→ WHAT YOU NEED TO DO: From the entries below, gather each line containing the word "help".

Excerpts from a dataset
________________________________________

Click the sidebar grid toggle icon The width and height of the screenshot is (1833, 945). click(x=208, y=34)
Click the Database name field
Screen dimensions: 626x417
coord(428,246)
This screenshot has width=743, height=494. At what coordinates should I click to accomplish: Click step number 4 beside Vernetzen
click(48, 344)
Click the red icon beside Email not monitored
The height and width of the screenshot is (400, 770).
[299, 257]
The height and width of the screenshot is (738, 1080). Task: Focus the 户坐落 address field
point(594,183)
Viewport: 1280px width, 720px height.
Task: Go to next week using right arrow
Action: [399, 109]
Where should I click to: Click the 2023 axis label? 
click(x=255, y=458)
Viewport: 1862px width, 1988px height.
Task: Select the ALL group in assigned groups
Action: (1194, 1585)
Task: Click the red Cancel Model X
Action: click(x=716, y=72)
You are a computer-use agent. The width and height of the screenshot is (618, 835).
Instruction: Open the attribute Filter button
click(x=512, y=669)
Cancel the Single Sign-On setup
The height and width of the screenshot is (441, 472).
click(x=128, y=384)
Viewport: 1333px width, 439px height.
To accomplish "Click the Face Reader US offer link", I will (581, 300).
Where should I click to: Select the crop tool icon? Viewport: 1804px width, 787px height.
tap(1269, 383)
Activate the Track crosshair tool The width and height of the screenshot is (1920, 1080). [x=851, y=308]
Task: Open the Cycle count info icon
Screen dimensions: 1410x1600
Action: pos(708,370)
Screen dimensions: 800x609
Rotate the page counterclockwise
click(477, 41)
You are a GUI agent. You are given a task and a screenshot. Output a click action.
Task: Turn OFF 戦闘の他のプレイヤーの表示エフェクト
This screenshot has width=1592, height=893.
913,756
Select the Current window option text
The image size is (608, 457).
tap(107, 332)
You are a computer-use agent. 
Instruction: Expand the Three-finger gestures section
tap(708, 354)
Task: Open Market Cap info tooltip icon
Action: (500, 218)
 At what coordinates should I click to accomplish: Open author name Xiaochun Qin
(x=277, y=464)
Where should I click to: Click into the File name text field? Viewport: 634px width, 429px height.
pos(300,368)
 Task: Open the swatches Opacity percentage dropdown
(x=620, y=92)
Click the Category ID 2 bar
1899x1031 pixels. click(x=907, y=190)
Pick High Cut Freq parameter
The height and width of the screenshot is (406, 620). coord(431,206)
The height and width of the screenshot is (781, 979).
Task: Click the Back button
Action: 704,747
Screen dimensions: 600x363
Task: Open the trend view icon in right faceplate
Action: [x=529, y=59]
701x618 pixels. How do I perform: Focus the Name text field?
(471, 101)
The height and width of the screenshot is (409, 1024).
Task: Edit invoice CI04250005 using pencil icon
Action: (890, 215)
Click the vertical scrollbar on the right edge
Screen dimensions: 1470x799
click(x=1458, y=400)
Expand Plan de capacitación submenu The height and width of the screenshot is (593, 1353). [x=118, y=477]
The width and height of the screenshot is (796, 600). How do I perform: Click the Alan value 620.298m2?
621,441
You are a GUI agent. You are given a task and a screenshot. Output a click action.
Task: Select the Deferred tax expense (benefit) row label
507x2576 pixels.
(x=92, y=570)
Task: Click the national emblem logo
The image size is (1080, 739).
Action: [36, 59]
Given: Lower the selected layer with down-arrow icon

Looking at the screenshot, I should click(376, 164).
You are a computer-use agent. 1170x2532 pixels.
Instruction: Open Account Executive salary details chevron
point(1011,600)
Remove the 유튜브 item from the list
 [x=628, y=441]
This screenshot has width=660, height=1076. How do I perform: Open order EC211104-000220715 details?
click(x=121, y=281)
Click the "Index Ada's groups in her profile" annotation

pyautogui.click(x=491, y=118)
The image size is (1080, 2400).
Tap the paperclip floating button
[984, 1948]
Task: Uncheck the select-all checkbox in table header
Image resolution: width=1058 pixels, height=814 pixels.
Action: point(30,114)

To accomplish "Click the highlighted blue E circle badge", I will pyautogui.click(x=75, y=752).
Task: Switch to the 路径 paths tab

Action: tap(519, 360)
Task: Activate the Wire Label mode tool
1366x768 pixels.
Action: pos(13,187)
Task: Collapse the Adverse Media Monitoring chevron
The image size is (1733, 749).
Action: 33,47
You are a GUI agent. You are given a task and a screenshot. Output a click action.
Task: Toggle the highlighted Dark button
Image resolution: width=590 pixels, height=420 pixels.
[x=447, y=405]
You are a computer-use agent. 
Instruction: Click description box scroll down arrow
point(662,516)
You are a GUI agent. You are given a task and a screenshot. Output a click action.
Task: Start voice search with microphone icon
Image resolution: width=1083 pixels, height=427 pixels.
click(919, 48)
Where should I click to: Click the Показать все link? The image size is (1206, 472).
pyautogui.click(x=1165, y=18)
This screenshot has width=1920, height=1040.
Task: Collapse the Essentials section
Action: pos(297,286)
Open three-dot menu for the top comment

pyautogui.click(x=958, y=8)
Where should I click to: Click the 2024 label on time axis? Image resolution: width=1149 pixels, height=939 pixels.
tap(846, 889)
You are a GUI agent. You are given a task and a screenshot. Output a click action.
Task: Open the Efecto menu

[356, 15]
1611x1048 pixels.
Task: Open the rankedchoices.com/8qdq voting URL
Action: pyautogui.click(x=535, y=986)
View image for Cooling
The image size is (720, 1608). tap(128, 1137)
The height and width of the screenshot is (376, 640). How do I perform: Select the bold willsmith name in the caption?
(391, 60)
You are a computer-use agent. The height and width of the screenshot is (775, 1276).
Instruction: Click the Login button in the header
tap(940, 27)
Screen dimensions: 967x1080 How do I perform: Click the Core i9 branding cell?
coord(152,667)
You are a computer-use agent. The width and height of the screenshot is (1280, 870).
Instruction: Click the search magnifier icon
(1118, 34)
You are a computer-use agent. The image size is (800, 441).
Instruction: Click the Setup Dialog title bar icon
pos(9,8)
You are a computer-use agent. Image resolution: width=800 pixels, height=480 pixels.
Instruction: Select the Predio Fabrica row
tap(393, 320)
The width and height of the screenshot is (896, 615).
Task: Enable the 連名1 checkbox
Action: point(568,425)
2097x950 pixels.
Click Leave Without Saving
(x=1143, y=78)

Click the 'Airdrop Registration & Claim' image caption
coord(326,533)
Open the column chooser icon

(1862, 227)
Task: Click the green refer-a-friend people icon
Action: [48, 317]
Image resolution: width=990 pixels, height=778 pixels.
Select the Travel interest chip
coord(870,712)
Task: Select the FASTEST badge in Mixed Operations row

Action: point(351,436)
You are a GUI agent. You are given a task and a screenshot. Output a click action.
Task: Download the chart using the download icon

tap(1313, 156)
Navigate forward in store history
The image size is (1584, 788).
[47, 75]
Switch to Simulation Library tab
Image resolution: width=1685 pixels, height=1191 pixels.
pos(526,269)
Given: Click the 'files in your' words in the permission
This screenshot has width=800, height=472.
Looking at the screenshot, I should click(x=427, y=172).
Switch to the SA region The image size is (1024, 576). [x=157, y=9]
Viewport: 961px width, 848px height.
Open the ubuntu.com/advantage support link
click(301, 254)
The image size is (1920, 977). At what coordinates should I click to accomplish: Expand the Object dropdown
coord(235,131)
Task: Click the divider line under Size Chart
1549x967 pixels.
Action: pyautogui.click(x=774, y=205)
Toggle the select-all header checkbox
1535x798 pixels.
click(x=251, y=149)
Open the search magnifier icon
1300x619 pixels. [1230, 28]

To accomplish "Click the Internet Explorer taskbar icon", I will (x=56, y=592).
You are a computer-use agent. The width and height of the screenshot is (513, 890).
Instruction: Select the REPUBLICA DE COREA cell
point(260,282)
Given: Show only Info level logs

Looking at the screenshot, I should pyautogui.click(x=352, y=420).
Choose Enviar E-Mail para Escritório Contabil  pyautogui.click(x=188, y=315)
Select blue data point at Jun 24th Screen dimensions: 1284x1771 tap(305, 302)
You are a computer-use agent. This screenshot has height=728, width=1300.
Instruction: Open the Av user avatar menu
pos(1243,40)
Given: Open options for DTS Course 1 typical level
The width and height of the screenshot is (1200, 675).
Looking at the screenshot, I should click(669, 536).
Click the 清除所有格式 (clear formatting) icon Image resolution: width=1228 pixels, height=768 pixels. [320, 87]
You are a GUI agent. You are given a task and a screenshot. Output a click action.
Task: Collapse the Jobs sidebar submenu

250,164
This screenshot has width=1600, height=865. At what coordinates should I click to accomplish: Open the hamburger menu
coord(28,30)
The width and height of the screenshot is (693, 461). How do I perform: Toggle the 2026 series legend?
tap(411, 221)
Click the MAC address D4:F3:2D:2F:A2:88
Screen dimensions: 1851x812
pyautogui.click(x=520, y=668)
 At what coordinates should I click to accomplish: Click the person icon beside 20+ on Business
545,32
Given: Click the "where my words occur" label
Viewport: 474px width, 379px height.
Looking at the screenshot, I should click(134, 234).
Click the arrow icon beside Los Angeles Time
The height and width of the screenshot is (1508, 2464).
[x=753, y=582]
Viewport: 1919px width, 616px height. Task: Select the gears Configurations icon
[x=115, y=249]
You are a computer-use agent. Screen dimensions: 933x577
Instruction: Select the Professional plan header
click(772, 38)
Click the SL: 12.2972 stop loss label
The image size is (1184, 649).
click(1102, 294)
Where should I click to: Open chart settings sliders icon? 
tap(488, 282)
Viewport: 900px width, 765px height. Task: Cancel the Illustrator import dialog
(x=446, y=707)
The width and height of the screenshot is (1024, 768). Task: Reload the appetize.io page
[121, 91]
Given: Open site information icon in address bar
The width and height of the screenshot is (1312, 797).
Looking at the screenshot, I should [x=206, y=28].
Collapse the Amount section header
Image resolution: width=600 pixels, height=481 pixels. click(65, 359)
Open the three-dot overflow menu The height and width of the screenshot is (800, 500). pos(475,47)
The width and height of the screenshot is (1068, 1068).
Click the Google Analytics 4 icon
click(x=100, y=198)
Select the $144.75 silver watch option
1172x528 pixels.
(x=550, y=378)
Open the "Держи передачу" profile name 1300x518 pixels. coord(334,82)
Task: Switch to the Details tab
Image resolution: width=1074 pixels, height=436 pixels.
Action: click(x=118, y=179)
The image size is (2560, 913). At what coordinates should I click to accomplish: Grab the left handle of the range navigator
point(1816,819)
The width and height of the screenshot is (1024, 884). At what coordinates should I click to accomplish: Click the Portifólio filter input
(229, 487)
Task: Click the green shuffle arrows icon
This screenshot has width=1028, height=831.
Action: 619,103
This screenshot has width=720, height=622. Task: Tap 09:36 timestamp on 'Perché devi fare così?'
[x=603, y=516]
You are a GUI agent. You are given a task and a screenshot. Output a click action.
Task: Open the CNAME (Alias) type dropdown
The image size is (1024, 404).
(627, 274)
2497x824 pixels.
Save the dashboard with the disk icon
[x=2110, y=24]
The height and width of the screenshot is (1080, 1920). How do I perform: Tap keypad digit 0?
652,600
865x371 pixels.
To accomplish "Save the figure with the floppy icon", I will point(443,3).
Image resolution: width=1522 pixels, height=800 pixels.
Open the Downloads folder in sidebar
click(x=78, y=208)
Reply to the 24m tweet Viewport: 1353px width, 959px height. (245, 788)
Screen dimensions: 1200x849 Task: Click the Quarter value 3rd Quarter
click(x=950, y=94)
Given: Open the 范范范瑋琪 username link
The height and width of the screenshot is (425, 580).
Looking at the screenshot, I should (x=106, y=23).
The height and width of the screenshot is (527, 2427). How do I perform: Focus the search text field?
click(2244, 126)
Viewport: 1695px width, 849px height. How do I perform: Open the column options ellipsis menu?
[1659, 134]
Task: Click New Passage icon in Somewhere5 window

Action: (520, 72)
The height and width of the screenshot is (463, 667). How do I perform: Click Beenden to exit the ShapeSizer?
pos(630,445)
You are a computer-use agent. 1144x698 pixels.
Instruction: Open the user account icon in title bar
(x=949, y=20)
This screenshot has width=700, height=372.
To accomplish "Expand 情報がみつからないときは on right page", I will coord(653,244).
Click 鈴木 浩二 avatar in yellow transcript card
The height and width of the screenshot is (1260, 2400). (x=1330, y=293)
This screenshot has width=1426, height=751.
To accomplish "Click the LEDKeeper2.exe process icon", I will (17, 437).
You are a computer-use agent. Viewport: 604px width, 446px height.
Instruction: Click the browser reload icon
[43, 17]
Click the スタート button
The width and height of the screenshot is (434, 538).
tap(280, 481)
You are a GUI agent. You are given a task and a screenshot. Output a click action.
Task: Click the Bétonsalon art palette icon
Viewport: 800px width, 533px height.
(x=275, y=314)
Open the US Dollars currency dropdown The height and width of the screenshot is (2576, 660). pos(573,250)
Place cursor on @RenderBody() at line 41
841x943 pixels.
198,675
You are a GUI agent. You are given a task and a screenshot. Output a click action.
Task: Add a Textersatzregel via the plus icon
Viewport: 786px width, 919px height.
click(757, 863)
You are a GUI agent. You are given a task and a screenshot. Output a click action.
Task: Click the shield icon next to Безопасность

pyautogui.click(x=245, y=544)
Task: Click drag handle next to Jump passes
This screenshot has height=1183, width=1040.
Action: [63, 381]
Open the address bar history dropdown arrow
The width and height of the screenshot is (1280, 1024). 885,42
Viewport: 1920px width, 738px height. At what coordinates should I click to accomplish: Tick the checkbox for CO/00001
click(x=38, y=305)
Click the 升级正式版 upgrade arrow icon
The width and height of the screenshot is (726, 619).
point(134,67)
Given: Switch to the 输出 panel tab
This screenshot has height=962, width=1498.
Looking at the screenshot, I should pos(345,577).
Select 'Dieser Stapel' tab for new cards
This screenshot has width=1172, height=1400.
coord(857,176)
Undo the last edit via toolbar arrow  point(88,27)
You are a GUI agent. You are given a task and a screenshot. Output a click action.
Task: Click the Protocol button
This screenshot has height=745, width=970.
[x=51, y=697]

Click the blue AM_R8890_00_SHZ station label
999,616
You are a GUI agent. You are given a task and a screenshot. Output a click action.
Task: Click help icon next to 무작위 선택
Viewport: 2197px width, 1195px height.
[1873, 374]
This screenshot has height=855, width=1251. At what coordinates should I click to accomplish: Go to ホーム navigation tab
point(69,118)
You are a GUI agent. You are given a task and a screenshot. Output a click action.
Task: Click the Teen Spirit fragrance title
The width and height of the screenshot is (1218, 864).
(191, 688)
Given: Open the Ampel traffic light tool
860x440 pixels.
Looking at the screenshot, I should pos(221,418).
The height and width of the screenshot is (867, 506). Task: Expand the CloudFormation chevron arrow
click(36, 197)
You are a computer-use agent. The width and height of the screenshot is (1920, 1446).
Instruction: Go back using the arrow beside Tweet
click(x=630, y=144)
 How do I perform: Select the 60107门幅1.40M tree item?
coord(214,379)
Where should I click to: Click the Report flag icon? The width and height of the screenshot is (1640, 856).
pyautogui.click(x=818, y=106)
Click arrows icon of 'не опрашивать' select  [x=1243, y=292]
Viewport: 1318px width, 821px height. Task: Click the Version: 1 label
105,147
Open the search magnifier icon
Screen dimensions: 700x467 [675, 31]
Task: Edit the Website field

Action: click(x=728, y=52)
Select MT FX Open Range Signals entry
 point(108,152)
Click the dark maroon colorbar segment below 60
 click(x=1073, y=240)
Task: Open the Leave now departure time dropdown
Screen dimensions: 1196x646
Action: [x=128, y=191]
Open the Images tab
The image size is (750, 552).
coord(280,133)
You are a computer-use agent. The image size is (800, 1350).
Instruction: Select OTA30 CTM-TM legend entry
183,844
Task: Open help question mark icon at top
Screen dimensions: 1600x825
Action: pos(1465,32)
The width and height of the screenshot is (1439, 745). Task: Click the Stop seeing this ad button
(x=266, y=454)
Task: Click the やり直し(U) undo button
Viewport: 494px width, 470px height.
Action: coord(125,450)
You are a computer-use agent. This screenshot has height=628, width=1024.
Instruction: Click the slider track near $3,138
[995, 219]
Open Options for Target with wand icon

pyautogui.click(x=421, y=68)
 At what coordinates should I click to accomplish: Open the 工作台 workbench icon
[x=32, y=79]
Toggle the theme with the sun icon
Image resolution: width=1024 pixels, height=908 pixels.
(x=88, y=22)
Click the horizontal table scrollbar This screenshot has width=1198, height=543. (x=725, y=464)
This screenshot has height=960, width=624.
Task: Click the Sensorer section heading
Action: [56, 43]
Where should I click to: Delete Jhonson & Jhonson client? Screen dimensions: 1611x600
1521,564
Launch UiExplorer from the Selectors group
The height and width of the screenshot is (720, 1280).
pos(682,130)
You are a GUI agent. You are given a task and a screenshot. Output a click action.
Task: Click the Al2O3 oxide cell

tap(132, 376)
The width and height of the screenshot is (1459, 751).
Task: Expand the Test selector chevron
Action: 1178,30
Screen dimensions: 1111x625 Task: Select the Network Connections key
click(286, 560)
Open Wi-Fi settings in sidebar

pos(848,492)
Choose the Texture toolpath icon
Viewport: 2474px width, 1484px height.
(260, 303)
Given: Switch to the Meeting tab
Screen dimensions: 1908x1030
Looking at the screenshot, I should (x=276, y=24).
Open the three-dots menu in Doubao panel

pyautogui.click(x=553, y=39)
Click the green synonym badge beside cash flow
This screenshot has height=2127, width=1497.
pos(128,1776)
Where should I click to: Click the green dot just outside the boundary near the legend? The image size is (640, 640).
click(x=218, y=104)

________________________________________

→ WRITTEN ANSWER:
Task: Click help icon next to 무작위 선택
Task: Open help question mark icon at top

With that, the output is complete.